[Pixel coordinate grounding data]
================
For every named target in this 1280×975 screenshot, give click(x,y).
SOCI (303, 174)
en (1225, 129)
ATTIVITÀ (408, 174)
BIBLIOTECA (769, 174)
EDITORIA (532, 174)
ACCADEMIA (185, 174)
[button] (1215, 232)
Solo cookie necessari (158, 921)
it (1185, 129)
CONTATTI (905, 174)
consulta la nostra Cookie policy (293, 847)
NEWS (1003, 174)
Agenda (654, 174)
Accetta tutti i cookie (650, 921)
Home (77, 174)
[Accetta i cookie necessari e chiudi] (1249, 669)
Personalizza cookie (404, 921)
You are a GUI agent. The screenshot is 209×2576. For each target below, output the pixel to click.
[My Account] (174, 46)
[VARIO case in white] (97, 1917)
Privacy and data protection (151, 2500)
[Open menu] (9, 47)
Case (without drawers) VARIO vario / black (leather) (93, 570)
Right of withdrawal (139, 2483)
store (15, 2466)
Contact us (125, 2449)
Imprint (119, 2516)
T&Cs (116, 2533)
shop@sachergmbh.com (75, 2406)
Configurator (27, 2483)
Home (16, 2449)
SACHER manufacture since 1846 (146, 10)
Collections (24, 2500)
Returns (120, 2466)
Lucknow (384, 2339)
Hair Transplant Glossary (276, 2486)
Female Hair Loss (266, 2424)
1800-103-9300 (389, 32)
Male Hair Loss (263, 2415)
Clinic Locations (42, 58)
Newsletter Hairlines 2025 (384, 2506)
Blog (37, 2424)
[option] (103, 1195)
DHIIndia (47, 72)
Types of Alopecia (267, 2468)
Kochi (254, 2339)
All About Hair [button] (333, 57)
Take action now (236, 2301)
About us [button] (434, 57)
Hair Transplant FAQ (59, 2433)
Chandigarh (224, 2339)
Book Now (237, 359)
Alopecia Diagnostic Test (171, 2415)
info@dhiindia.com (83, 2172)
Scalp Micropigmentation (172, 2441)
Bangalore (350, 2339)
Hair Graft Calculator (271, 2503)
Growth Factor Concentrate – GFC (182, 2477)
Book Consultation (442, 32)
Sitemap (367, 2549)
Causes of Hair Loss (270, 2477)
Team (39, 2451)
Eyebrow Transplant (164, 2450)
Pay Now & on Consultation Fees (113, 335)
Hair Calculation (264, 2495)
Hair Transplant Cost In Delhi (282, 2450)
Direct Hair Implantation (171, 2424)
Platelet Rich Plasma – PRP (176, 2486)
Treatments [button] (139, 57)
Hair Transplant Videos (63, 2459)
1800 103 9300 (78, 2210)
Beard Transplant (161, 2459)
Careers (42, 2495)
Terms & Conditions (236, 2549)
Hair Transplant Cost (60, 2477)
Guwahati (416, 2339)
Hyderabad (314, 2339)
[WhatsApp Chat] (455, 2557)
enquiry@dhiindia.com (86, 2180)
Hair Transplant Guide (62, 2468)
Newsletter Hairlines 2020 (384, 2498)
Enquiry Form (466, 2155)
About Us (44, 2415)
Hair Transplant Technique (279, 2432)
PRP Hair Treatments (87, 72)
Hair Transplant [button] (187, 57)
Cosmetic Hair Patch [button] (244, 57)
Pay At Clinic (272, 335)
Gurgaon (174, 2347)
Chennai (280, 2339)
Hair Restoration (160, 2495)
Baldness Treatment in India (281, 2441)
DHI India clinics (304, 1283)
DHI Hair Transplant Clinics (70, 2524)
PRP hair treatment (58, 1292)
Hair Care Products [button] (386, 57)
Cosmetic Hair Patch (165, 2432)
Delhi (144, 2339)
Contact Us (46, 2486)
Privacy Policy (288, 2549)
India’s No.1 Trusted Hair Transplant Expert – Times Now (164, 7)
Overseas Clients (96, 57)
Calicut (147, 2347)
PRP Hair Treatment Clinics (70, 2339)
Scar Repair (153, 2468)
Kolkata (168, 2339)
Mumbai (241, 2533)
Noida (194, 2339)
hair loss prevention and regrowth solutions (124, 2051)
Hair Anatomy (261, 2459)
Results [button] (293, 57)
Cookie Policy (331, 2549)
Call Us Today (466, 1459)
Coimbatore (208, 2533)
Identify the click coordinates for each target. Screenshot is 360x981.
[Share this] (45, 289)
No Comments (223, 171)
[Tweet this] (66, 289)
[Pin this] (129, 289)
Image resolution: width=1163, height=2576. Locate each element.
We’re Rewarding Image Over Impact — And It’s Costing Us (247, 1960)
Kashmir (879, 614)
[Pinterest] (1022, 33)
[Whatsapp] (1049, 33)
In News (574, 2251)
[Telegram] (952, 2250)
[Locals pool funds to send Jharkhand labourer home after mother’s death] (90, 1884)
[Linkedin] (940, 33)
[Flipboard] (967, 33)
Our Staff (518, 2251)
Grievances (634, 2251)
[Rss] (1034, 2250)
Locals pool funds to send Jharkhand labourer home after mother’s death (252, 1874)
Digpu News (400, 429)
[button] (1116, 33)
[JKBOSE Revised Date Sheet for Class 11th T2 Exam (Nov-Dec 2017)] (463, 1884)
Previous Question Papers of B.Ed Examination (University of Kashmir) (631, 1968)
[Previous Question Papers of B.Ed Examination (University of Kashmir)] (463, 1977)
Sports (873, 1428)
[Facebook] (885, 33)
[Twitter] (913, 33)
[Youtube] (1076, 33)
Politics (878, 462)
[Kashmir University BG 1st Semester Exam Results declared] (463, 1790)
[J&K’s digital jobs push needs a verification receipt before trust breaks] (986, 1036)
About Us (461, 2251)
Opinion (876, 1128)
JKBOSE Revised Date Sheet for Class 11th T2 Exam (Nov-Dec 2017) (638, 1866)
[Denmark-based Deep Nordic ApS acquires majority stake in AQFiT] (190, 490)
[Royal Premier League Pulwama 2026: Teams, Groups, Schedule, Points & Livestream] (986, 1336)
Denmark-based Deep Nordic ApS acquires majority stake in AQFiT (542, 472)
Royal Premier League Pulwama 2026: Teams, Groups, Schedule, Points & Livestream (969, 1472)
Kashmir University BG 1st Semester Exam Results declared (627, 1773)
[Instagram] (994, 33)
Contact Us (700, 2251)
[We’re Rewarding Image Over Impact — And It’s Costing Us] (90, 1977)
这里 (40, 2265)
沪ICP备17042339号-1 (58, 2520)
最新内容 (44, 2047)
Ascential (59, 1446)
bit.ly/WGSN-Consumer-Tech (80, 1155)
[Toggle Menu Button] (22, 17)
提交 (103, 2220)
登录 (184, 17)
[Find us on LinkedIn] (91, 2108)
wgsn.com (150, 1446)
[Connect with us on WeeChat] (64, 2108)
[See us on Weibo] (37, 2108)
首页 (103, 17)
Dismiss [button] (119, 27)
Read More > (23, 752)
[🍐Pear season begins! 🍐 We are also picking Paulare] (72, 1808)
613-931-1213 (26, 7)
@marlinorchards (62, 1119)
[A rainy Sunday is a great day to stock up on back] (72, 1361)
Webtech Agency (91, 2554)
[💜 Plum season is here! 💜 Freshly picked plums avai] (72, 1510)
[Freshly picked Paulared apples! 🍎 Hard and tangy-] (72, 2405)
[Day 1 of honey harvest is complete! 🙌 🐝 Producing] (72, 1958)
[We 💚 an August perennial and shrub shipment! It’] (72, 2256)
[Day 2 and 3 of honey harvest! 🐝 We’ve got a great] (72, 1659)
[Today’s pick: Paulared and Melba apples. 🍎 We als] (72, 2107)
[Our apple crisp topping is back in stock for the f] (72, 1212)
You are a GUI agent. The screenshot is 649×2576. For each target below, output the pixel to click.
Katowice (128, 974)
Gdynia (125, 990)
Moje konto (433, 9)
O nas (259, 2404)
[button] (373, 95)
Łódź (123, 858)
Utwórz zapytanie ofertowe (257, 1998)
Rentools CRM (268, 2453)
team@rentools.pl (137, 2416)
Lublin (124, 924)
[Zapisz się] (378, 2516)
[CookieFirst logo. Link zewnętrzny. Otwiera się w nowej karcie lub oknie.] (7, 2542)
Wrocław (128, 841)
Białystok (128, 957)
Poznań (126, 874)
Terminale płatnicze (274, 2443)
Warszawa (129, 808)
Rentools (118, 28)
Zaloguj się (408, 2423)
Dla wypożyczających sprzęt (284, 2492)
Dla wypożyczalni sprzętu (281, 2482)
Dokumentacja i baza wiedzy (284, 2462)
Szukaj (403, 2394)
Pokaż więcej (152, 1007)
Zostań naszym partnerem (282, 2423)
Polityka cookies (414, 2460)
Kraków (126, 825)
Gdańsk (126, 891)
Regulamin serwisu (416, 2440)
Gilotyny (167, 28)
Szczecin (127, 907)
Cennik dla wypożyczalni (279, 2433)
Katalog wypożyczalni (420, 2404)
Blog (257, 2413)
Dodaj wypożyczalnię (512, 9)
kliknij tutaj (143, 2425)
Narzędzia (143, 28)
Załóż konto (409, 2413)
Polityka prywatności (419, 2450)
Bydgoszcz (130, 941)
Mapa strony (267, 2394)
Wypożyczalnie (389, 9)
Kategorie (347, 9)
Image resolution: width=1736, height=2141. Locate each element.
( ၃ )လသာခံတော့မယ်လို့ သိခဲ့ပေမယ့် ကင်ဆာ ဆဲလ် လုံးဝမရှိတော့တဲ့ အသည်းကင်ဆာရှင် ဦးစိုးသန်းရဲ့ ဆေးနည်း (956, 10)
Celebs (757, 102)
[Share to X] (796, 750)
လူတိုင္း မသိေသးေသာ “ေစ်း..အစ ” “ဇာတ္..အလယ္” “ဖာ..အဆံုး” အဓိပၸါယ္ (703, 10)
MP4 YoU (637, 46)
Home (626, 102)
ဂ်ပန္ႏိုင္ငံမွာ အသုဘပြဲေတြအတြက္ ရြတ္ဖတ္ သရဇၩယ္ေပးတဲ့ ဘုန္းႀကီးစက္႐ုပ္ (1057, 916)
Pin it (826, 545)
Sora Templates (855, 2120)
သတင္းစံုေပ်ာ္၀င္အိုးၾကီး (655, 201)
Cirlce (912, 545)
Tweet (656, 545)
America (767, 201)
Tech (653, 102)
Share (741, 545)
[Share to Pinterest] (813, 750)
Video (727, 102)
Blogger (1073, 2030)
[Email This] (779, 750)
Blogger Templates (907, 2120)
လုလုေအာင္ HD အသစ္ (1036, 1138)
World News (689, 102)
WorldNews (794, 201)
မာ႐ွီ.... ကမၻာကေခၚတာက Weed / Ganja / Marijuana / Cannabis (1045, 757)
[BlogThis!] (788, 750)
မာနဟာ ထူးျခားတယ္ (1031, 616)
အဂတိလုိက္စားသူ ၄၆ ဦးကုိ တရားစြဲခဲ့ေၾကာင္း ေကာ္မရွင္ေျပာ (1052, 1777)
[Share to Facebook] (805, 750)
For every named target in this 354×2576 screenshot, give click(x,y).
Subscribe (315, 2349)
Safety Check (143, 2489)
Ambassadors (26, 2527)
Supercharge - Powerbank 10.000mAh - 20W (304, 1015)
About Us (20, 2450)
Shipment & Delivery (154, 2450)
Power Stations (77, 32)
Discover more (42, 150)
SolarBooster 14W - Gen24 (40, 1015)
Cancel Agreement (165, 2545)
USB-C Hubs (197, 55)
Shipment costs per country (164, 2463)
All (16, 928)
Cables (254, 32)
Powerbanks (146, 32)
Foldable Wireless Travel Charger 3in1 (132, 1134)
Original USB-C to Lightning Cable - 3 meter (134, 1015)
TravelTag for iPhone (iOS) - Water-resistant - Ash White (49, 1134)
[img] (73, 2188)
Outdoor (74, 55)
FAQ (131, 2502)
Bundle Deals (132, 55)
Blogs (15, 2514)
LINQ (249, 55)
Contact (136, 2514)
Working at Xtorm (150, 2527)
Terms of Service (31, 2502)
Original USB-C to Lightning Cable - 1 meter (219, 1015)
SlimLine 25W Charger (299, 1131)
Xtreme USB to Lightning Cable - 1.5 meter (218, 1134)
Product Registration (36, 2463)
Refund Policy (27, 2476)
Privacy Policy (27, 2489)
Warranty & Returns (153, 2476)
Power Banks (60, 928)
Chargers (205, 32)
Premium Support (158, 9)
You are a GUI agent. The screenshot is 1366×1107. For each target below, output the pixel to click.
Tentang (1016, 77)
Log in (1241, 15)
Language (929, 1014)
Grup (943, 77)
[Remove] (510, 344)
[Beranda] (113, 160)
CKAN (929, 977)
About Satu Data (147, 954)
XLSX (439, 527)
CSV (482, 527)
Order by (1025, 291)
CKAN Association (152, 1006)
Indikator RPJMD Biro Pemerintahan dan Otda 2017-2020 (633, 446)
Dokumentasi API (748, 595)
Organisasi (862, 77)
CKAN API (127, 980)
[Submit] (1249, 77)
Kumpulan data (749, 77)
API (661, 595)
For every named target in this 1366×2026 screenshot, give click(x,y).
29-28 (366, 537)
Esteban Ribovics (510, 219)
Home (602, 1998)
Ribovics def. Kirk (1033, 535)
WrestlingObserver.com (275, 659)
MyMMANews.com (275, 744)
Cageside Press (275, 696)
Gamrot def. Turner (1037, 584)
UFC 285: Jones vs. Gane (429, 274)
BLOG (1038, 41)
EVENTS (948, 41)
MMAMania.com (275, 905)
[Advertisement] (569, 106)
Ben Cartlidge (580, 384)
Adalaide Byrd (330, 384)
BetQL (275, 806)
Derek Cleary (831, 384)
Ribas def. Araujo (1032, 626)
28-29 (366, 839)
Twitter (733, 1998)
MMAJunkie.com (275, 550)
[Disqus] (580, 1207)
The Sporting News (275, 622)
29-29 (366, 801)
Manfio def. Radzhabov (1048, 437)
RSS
================
§ Task statement: Among the entries above, find the line with "Shipment & Delivery (154, 2450)" and the line with "Order by (1025, 291)"; give again exactly these two lines and all lines between them.

§ Result of this exercise:
Shipment & Delivery (154, 2450)
Power Stations (77, 32)
Discover more (42, 150)
SolarBooster 14W - Gen24 (40, 1015)
Cancel Agreement (165, 2545)
USB-C Hubs (197, 55)
Shipment costs per country (164, 2463)
All (16, 928)
Cables (254, 32)
Powerbanks (146, 32)
Foldable Wireless Travel Charger 3in1 (132, 1134)
Original USB-C to Lightning Cable - 3 meter (134, 1015)
TravelTag for iPhone (iOS) - Water-resistant - Ash White (49, 1134)
[img] (73, 2188)
Outdoor (74, 55)
FAQ (131, 2502)
Bundle Deals (132, 55)
Blogs (15, 2514)
LINQ (249, 55)
Contact (136, 2514)
Working at Xtorm (150, 2527)
Terms of Service (31, 2502)
Original USB-C to Lightning Cable - 1 meter (219, 1015)
SlimLine 25W Charger (299, 1131)
Xtreme USB to Lightning Cable - 1.5 meter (218, 1134)
Product Registration (36, 2463)
Refund Policy (27, 2476)
Privacy Policy (27, 2489)
Warranty & Returns (153, 2476)
Power Banks (60, 928)
Chargers (205, 32)
Premium Support (158, 9)
You are a GUI agent. The screenshot is 1366×1107. For each target below, output the pixel to click.
Tentang (1016, 77)
Log in (1241, 15)
Language (929, 1014)
Grup (943, 77)
[Remove] (510, 344)
[Beranda] (113, 160)
CKAN (929, 977)
About Satu Data (147, 954)
XLSX (439, 527)
CSV (482, 527)
Order by (1025, 291)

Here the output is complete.